As pessoas, no entanto, estão cada vez mais distanciadas umas das outras, mesmo consanguíneos, ou irmãos pela fé. Nada tem a ver com a pandemia. Menos ainda por conta da necessidade de “ganhar o pão de cada dia”. Distanciam-se por razão menor, irrelevante. Tudo pela divisão existente no país. Torcida “A” não se mistura com a “B”, e vice-versa. Pronto! O país se transformou em uma grande arena, com lugares destinados para cada grupo em confronto. Grupos que não se bicam.
Jamais sentarão no mesmo banco da pracinha, ou lado a lado na sala de aula, muito menos na igual lateral do campo, onde seus políticos de estimação digladiam, sem qualquer técnica da esgrima, com dizeres chulos e desapreciáveis. Tem olhares enviesados. Veem-se como inimigos. Condições que os impedem de quaisquer conversas. Ainda que haja, e há mesmo necessidade de diálogo, mas este, certamente, fica em um local bastante longe do alcance de suas mãos.

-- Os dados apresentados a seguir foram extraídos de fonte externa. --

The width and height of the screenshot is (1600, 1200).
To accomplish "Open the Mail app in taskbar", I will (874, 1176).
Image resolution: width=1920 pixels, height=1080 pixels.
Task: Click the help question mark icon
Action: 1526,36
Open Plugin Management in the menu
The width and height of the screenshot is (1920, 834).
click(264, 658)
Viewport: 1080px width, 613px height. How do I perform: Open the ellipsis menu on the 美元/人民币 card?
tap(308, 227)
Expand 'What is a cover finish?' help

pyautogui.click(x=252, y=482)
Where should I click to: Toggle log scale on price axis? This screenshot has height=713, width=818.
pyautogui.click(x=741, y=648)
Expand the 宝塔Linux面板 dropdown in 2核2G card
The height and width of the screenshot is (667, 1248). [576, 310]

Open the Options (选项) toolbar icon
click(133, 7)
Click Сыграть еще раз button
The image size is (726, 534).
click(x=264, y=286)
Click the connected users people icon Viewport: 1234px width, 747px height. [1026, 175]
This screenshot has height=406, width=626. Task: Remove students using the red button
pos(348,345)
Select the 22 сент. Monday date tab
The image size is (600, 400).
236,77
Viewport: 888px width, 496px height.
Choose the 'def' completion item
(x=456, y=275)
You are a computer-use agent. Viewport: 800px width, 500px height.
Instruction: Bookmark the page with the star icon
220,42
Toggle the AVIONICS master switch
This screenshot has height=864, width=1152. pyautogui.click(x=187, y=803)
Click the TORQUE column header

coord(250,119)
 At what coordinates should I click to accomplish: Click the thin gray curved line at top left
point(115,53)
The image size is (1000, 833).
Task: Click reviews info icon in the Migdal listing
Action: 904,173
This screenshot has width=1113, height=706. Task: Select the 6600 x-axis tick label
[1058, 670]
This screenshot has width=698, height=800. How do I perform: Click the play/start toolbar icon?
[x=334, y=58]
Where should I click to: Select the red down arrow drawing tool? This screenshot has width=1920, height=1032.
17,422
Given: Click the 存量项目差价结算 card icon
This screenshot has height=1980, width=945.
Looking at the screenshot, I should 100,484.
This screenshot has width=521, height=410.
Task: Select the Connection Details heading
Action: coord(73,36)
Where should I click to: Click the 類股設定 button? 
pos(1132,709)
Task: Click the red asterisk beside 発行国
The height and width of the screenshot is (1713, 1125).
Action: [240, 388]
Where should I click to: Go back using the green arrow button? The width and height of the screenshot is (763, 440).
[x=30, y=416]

Ao invés de tentarem se aproximar do local, afastam-se em demasia dele, sempre com os ataques, as agressões desmedidas. Dizem, estranhamente, valer-se da liberdade de expressão. Cantilena que virou moda. Usada a torto e a direito. Inclusive por quem ataca as instituições, ameaça agentes públicos e atinge, maldosamente, minorias por estas se localizarem na base pirâmide da sociedade, ou por terem escolhas “diferentes” das suas. O que faz do cenário vivido bastante perigoso. Tornando-o bem mais quando se tem a defesa enfática da criação do partido nazista, que longe está de ser uma ideia, mas sim de eliminação de um povo ou agrupamento.
Defesa tipificada como crime no país. País que dizem tanto amar, a ponto de se autoproclamarem patriotas, enquanto os outros, considerados seus inimigos, não os são (no entender deles). Agem-se e comportam-se sob o signo da intolerância. Intolerância que agride de morte a democracia, cujo viver não se comunga com verbos comumente usados, incitadores da violência, os quais desnudam uma forma antiga de ser, embora levada disfarçadamente, ou camuflada pelo verniz do “politicamente correto” que se mantém por aqui, ainda que questionado, ou pela clandestinidade, até pela ausência de eco.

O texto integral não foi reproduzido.